■ Action item: Every entry below, from first to last, should be copied exactly.

** Records provided follows **

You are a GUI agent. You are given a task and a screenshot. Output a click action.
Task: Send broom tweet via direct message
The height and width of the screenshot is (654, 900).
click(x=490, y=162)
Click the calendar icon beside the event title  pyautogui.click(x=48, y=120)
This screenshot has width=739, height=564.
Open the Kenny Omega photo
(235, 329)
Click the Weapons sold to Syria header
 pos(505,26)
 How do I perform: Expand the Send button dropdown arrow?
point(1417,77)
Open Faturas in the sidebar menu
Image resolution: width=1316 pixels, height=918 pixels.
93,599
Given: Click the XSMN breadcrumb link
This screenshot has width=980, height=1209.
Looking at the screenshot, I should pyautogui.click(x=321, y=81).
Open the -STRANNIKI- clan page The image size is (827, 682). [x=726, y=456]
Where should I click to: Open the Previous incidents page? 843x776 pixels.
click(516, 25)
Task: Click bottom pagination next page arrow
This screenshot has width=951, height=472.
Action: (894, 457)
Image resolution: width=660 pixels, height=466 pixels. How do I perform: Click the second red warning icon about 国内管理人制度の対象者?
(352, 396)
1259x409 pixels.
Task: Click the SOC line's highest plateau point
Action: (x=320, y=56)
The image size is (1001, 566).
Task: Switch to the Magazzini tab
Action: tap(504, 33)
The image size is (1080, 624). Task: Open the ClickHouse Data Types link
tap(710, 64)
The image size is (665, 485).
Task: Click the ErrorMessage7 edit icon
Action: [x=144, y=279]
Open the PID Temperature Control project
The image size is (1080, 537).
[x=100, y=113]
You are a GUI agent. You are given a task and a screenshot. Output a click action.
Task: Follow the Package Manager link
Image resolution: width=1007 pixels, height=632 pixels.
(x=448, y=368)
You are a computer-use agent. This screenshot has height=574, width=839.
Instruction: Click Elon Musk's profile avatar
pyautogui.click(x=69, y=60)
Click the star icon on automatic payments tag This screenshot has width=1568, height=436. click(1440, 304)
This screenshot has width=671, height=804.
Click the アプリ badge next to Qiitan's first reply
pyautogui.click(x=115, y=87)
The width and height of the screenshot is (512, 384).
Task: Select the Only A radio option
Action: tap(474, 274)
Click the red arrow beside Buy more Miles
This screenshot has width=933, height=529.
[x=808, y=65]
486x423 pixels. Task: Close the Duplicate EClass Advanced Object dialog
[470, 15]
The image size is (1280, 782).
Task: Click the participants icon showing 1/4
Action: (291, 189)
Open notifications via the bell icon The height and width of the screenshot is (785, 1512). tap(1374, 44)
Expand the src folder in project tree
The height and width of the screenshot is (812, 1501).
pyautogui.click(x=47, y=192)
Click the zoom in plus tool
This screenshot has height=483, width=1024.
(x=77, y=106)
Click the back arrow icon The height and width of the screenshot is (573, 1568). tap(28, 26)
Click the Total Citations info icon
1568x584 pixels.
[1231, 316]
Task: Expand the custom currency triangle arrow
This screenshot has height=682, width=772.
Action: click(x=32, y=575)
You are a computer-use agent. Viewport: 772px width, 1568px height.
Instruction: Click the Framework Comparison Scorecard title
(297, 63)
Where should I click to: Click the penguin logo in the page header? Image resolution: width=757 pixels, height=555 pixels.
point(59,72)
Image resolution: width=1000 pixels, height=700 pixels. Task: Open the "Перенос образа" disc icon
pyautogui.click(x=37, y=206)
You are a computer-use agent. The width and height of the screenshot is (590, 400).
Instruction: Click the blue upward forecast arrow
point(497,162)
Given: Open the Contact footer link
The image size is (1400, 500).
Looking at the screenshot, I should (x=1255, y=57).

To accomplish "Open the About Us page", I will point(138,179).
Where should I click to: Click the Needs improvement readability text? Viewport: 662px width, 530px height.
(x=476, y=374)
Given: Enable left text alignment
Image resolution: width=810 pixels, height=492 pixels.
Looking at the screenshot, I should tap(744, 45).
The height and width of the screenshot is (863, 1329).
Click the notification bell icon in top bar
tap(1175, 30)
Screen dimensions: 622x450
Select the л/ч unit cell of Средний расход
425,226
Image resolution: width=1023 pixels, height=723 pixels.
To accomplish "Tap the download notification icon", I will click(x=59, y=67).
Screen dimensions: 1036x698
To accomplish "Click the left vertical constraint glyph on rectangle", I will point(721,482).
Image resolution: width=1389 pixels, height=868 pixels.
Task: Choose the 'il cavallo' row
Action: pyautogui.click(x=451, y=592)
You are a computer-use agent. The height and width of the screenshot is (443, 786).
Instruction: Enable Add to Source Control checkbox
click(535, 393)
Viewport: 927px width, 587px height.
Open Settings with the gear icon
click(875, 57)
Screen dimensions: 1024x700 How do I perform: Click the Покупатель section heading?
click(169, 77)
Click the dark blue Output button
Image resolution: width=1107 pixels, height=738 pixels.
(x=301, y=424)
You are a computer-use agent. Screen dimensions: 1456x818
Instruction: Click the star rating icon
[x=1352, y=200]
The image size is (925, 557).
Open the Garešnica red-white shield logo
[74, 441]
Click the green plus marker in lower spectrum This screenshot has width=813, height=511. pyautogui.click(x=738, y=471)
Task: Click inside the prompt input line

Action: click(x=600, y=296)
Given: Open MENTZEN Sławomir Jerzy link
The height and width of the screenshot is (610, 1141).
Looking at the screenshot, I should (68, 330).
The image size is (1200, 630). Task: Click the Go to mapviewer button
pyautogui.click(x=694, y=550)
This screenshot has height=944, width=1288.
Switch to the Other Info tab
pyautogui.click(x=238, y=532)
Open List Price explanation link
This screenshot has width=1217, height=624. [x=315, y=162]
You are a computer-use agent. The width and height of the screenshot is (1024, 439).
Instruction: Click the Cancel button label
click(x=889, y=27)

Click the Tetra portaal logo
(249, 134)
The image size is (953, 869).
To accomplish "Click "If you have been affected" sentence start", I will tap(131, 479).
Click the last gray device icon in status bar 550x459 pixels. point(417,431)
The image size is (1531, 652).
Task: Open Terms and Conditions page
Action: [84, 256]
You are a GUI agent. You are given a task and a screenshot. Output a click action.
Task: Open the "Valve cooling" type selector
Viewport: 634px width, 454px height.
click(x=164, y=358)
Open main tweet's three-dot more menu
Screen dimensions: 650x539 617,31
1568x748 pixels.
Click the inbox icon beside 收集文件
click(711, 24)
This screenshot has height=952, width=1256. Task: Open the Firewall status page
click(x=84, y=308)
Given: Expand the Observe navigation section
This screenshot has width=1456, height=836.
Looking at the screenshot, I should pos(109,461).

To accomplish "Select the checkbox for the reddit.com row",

** End of Records provided **

■ Response to the exercise:
You are a GUI agent. You are given a task and a screenshot. Output a click action.
Task: Send broom tweet via direct message
The height and width of the screenshot is (654, 900).
click(x=490, y=162)
Click the calendar icon beside the event title  pyautogui.click(x=48, y=120)
This screenshot has width=739, height=564.
Open the Kenny Omega photo
(235, 329)
Click the Weapons sold to Syria header
 pos(505,26)
 How do I perform: Expand the Send button dropdown arrow?
point(1417,77)
Open Faturas in the sidebar menu
Image resolution: width=1316 pixels, height=918 pixels.
93,599
Given: Click the XSMN breadcrumb link
This screenshot has width=980, height=1209.
Looking at the screenshot, I should pyautogui.click(x=321, y=81).
Open the -STRANNIKI- clan page The image size is (827, 682). [x=726, y=456]
Where should I click to: Open the Previous incidents page? 843x776 pixels.
click(516, 25)
Task: Click bottom pagination next page arrow
This screenshot has width=951, height=472.
Action: (894, 457)
Image resolution: width=660 pixels, height=466 pixels. How do I perform: Click the second red warning icon about 国内管理人制度の対象者?
(352, 396)
1259x409 pixels.
Task: Click the SOC line's highest plateau point
Action: (x=320, y=56)
The image size is (1001, 566).
Task: Switch to the Magazzini tab
Action: tap(504, 33)
The image size is (1080, 624). Task: Open the ClickHouse Data Types link
tap(710, 64)
The image size is (665, 485).
Task: Click the ErrorMessage7 edit icon
Action: [x=144, y=279]
Open the PID Temperature Control project
The image size is (1080, 537).
[x=100, y=113]
You are a GUI agent. You are given a task and a screenshot. Output a click action.
Task: Follow the Package Manager link
Image resolution: width=1007 pixels, height=632 pixels.
(x=448, y=368)
You are a computer-use agent. This screenshot has height=574, width=839.
Instruction: Click Elon Musk's profile avatar
pyautogui.click(x=69, y=60)
Click the star icon on automatic payments tag This screenshot has width=1568, height=436. click(1440, 304)
This screenshot has width=671, height=804.
Click the アプリ badge next to Qiitan's first reply
pyautogui.click(x=115, y=87)
The width and height of the screenshot is (512, 384).
Task: Select the Only A radio option
Action: tap(474, 274)
Click the red arrow beside Buy more Miles
This screenshot has width=933, height=529.
[x=808, y=65]
486x423 pixels. Task: Close the Duplicate EClass Advanced Object dialog
[470, 15]
The image size is (1280, 782).
Task: Click the participants icon showing 1/4
Action: (291, 189)
Open notifications via the bell icon The height and width of the screenshot is (785, 1512). tap(1374, 44)
Expand the src folder in project tree
The height and width of the screenshot is (812, 1501).
pyautogui.click(x=47, y=192)
Click the zoom in plus tool
This screenshot has height=483, width=1024.
(x=77, y=106)
Click the back arrow icon The height and width of the screenshot is (573, 1568). tap(28, 26)
Click the Total Citations info icon
1568x584 pixels.
[1231, 316]
Task: Expand the custom currency triangle arrow
This screenshot has height=682, width=772.
Action: click(x=32, y=575)
You are a computer-use agent. Viewport: 772px width, 1568px height.
Instruction: Click the Framework Comparison Scorecard title
(297, 63)
Where should I click to: Click the penguin logo in the page header? Image resolution: width=757 pixels, height=555 pixels.
point(59,72)
Image resolution: width=1000 pixels, height=700 pixels. Task: Open the "Перенос образа" disc icon
pyautogui.click(x=37, y=206)
You are a computer-use agent. The width and height of the screenshot is (590, 400).
Instruction: Click the blue upward forecast arrow
point(497,162)
Given: Open the Contact footer link
The image size is (1400, 500).
Looking at the screenshot, I should (x=1255, y=57).

To accomplish "Open the About Us page", I will point(138,179).
Where should I click to: Click the Needs improvement readability text? Viewport: 662px width, 530px height.
(x=476, y=374)
Given: Enable left text alignment
Image resolution: width=810 pixels, height=492 pixels.
Looking at the screenshot, I should tap(744, 45).
The height and width of the screenshot is (863, 1329).
Click the notification bell icon in top bar
tap(1175, 30)
Screen dimensions: 622x450
Select the л/ч unit cell of Средний расход
425,226
Image resolution: width=1023 pixels, height=723 pixels.
To accomplish "Tap the download notification icon", I will click(x=59, y=67).
Screen dimensions: 1036x698
To accomplish "Click the left vertical constraint glyph on rectangle", I will point(721,482).
Image resolution: width=1389 pixels, height=868 pixels.
Task: Choose the 'il cavallo' row
Action: pyautogui.click(x=451, y=592)
You are a computer-use agent. The height and width of the screenshot is (443, 786).
Instruction: Enable Add to Source Control checkbox
click(535, 393)
Viewport: 927px width, 587px height.
Open Settings with the gear icon
click(875, 57)
Screen dimensions: 1024x700 How do I perform: Click the Покупатель section heading?
click(169, 77)
Click the dark blue Output button
Image resolution: width=1107 pixels, height=738 pixels.
(x=301, y=424)
You are a computer-use agent. Screen dimensions: 1456x818
Instruction: Click the star rating icon
[x=1352, y=200]
The image size is (925, 557).
Open the Garešnica red-white shield logo
[74, 441]
Click the green plus marker in lower spectrum This screenshot has width=813, height=511. pyautogui.click(x=738, y=471)
Task: Click inside the prompt input line

Action: click(x=600, y=296)
Given: Open MENTZEN Sławomir Jerzy link
The height and width of the screenshot is (610, 1141).
Looking at the screenshot, I should (68, 330).
The image size is (1200, 630). Task: Click the Go to mapviewer button
pyautogui.click(x=694, y=550)
This screenshot has height=944, width=1288.
Switch to the Other Info tab
pyautogui.click(x=238, y=532)
Open List Price explanation link
This screenshot has width=1217, height=624. [x=315, y=162]
You are a computer-use agent. The width and height of the screenshot is (1024, 439).
Instruction: Click the Cancel button label
click(x=889, y=27)

Click the Tetra portaal logo
(249, 134)
The image size is (953, 869).
To accomplish "Click "If you have been affected" sentence start", I will tap(131, 479).
Click the last gray device icon in status bar 550x459 pixels. point(417,431)
The image size is (1531, 652).
Task: Open Terms and Conditions page
Action: [84, 256]
You are a GUI agent. You are given a task and a screenshot. Output a click action.
Task: Open the "Valve cooling" type selector
Viewport: 634px width, 454px height.
click(x=164, y=358)
Open main tweet's three-dot more menu
Screen dimensions: 650x539 617,31
1568x748 pixels.
Click the inbox icon beside 收集文件
click(711, 24)
This screenshot has height=952, width=1256. Task: Open the Firewall status page
click(x=84, y=308)
Given: Expand the Observe navigation section
This screenshot has width=1456, height=836.
Looking at the screenshot, I should pos(109,461).

To accomplish "Select the checkbox for the reddit.com row",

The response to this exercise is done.